Bahsettiğiniz protokol Millî Eğitim Bakanlığı’nın Mesleki Eğitim Merkezi (MESEM) adıyla sürdürdüğü programa dayanıyor. Bu çerçevede çok sayıda işyeri ile protokoller imzalanıyor.
Bu program mesleki lisesi öğrencilerin çeşitli işyerleri ile anlaşmalar yapılarak hafta 4 gün çalışmaları bir gün okula devam etmeleri esasına dayanıyor. Ortaokulu bitiren öğrenciler, 4 gün kendisi için belirlenen iş yerine gidip çalışacak, haftada 1 gün mesleki eğitim merkezlerine (okula) gidip ders görecek. Öğrenci 9.,10 ve 11. sınıfta ise aylık 1.276 lira, 12. sınıfta ise aylık 2.126 lira alacak. Dört gün boyunca işletmede ‘beceri eğitimi’ verileceği iddia edilse de özellikle perakende sektöründe "beceri eğitimi" değil doğrudan işin kendisi yaptırılabilecektir.

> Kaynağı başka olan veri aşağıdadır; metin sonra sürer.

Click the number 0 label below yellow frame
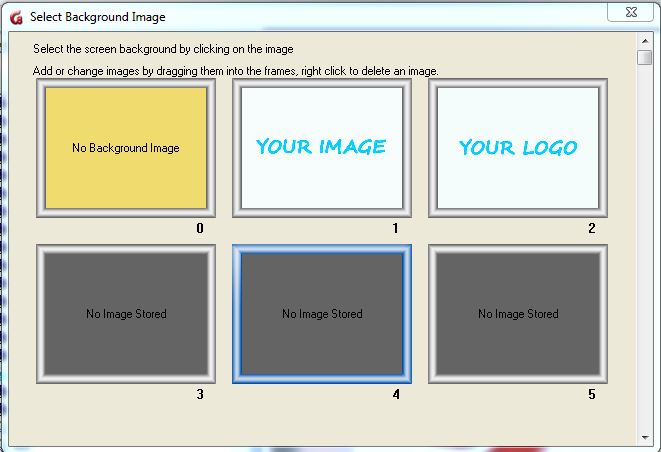The image size is (661, 452). (x=199, y=229)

MEB'den A101'e 'çocuk işçi' ve ucuz iş gücü desteği mi veriliyor?
Bu tip çalışma açıkça ucuz işçilik anlamına geliyor. Hatta ucuz işçiliğin ötesine geçilerek işverenlerin ücret yükümlülüğünün dahi tamamen ortadan kaldırılması söz konusu oluyor. Çünkü bu program kapsamında ödenecek ücretler İşsizlik Sigortası Fonu’ndan karşılanacak. Yani işverenler tek kuruş ücret ödemeden işçi çalıştıracak, üstelik çocuk işçi çalıştıracak. Bu çocuklar 18 yaş altında olduğu için uluslararası standartlara göre bu durum çocuk işçilik olarak görülmelidir.

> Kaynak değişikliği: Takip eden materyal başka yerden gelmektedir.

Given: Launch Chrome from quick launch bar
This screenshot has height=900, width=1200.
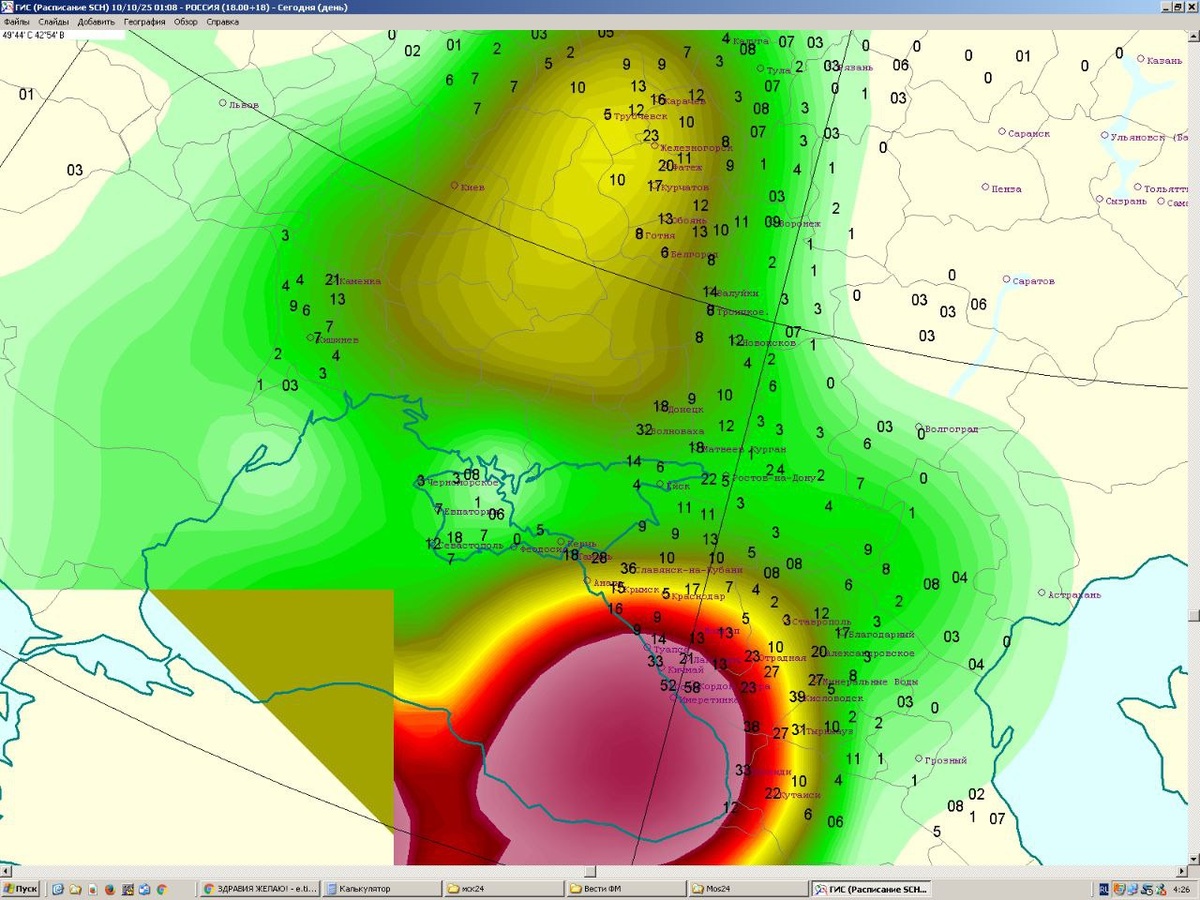Looking at the screenshot, I should [161, 888].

Bu öğrencilerin sömürülmesi anlamına gelmiyor mu?
Bu durum çocukların ortaokulun ardından okuldan koparılması anlamına gelmektedir. Haftada bir gün okula giderek eğitim hayatını sürdürmek olanaklı değildir. Özetle bu programın kendisi çocukları okulda koparıp erken yaşta çocuk işçi yapacaktır, üstelik işsizliğin çok ciddi bir toplumsal sorun olduğu ülkemizde çocuk işçilerin ücretleri işverenler tarafından değil, işsizler için kullanılması gereken İşsizlik Sigortası Fonu’ndan karşılanmaktadır.
Kısacası mesele bir tek işyeri ile yapılan sözleşme değildir. Çocukları okuldan koparan, çocuk işçiliği teşvik eden, işverenin ücret yükümlülüğünü dahi ortadan kaldıran, işsizler için kullanılması gereken kaynakları işverenlere teşvik olarak dağıtan bu programın kendisi zararlıdır.